Cat’s assistant, a silent young man called Eddie, who always avoided eye contact, now brought them each a cup of hot milky coffee. Isabel thanked him and smiled, but he looked away and retreated to the back of the counter.
“What’s wrong with Eddie?” whispered Isabel. “He never looks at me. I’m not all that frightening, am I?”
Cat smiled. “He’s a hard worker,” she replied. “And he’s honest.”
“But he never looks at anyone.”
“There may be a reason for that,” said Cat. “I came across him the other evening, sitting in the back room, his feet on the desk. He had his head in his hands and I didn’t realise it at first, but he was in tears.”

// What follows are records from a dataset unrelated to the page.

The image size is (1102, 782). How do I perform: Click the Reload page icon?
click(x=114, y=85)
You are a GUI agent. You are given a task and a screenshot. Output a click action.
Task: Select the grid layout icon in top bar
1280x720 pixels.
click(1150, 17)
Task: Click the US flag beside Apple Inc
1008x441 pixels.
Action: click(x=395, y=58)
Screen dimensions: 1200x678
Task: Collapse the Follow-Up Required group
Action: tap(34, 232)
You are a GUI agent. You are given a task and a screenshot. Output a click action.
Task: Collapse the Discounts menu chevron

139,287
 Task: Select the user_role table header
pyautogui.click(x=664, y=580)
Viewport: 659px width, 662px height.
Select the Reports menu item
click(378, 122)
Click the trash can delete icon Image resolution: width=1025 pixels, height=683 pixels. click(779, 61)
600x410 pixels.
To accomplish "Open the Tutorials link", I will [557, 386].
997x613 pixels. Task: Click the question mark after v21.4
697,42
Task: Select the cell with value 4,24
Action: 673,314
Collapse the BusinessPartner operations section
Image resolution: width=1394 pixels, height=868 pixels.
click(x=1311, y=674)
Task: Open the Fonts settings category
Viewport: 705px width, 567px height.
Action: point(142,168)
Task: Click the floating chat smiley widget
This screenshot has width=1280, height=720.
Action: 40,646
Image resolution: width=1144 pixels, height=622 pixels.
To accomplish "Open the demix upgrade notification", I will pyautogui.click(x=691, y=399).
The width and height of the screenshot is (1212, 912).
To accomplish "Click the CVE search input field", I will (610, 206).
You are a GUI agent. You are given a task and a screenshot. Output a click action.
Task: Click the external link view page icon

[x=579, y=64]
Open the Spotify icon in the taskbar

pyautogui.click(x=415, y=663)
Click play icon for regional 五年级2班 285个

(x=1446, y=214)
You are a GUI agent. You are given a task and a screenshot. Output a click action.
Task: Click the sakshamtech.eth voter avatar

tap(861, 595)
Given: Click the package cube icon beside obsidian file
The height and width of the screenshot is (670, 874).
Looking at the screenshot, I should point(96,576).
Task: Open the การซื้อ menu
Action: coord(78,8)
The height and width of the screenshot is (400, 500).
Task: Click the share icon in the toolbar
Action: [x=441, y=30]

“Why?” asked Isabel. “Did he tell you?”
Cat hesitated for a moment. “He told me something. Not very much.”
Isabel waited, but it was clear that Cat did not want to divulge what Eddie had said to her. She steered the subject back to the event of the previous night. How could he have fallen from the gods when there was that brass rail, was there not, which was intended to stop exactly that? Was it a suicide? Would somebody really jump from there? It would be a selfish way of going, surely, as there could easily be somebody down below who could be injured, or even killed.
“It wasn’t suicide,” Isabel said firmly. “Definitely not.”
“How do you know?” asked Cat. “You said you didn’t see him actually go over the edge. How can you be so sure?”
“He came down upside down,” said Isabel, remembering the sight of the jacket and shirt pulled down by gravity and the exposed flat midriff. He was like a boy diving off a cliff, into a sea that was not there.
“So? People turn around, presumably, when they fall. Surely that means nothing.”
Isabel shook her head. “He would not have had time to do that. You must remember that he was just above us. And people don’t dive when they commit suicide. They fall feetfirst.”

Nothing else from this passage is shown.